------ Entries shown

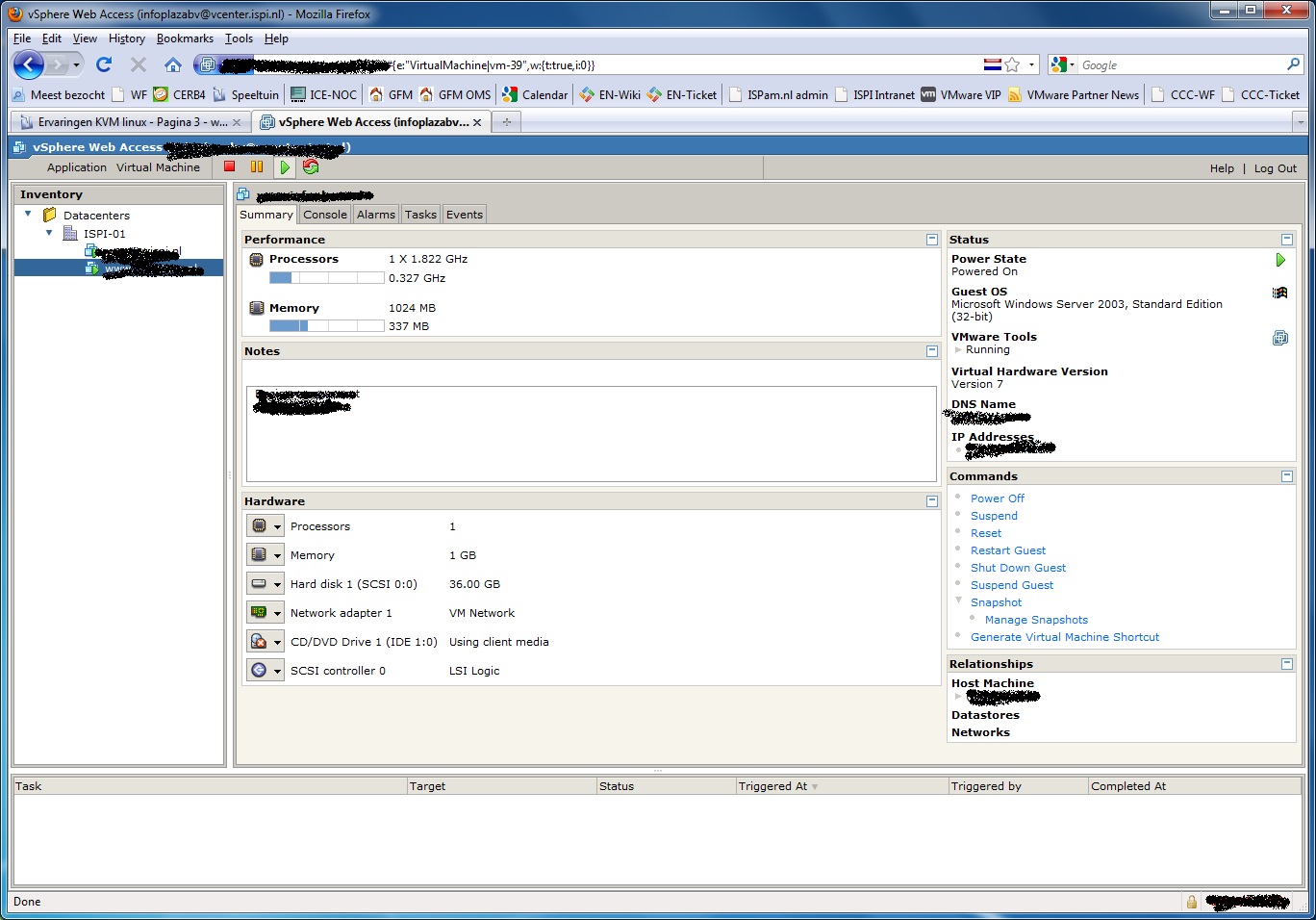This screenshot has height=920, width=1316.
Task: Click inside the Notes text box
Action: 592,434
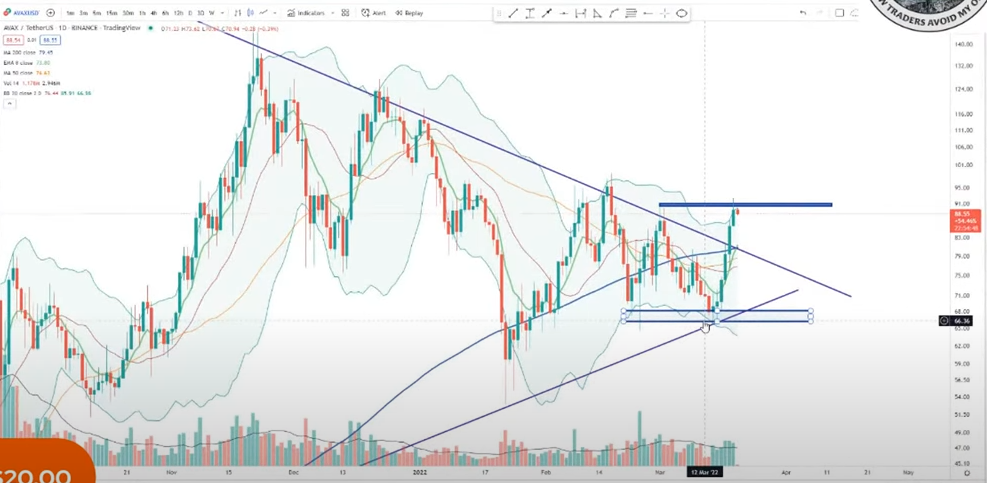Toggle the EMA 9 close indicator
This screenshot has width=987, height=483.
coord(23,62)
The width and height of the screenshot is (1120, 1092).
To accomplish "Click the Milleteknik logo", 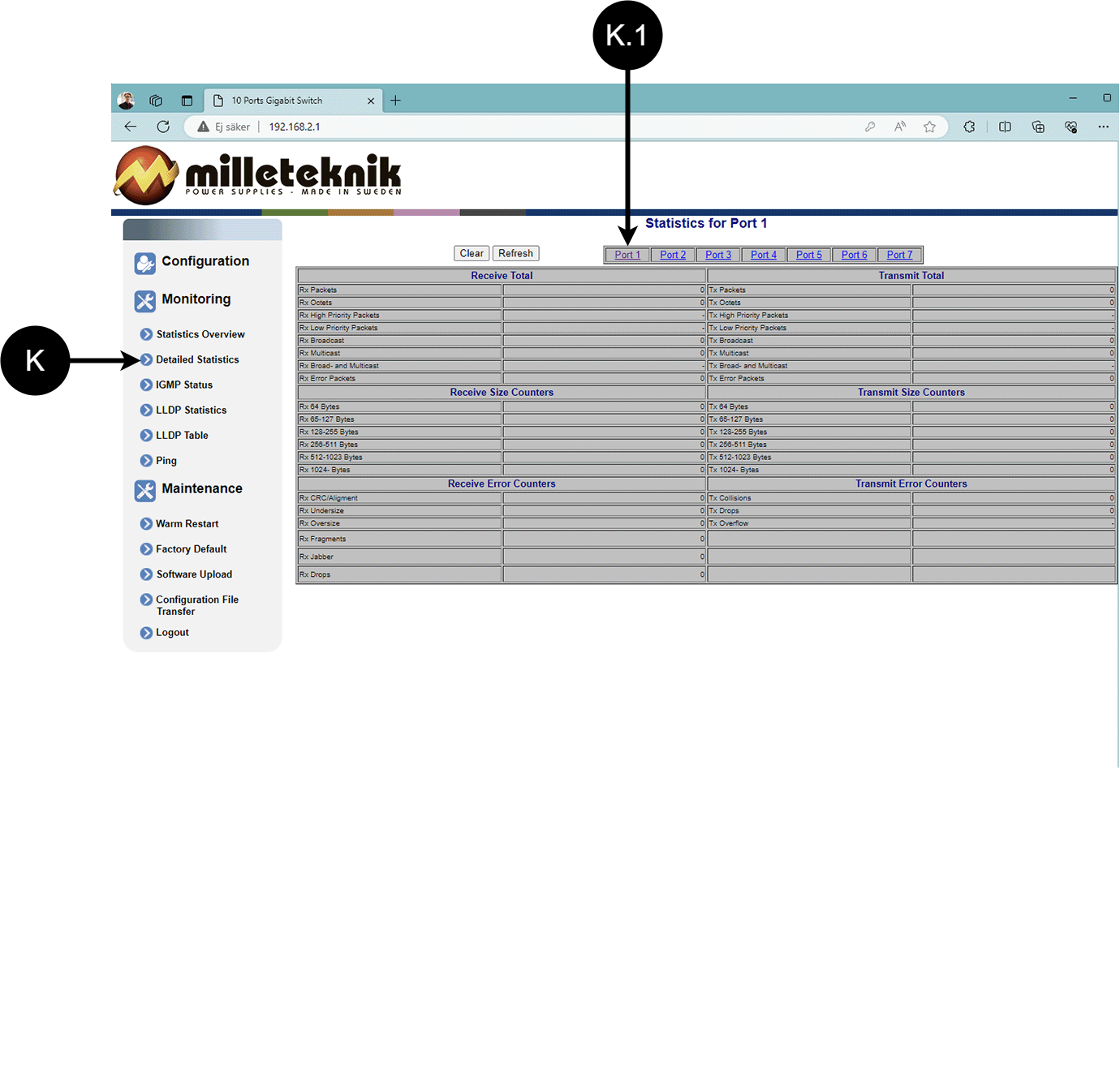I will pos(259,175).
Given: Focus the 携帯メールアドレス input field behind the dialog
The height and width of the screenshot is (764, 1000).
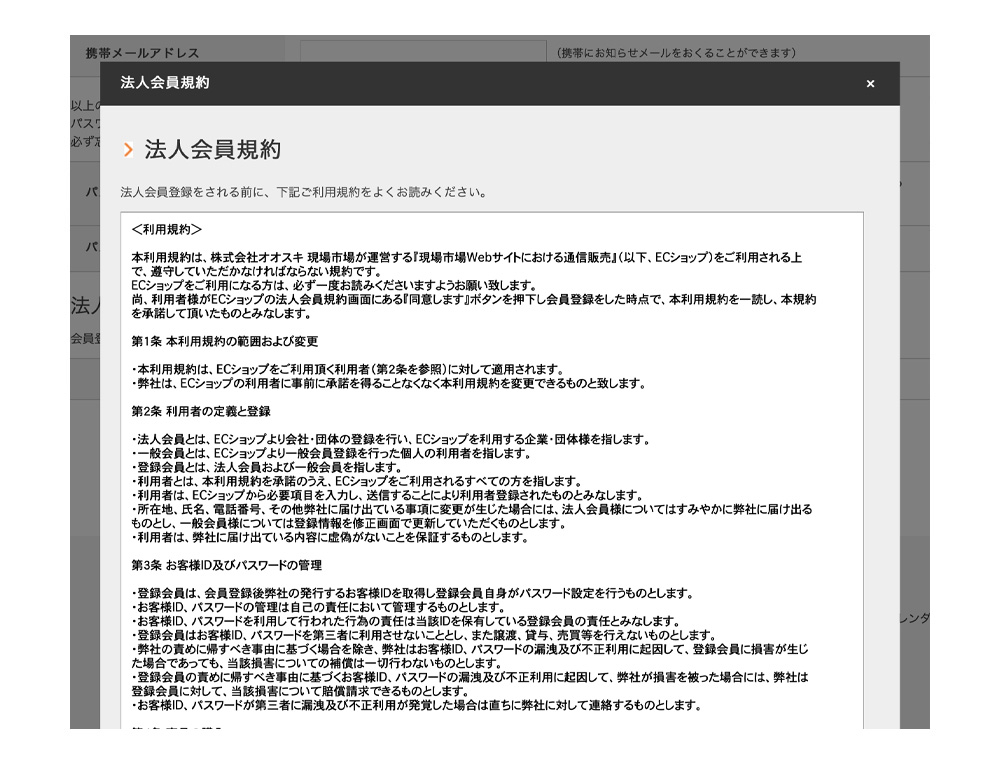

------------

**What needs to be done:** Please return the lines from the line with "Given: Focus the" through the last line of the data, both included, exactly, and without pictures.

**Solution to this task:**
Given: Focus the 携帯メールアドレス input field behind the dialog
The height and width of the screenshot is (764, 1000).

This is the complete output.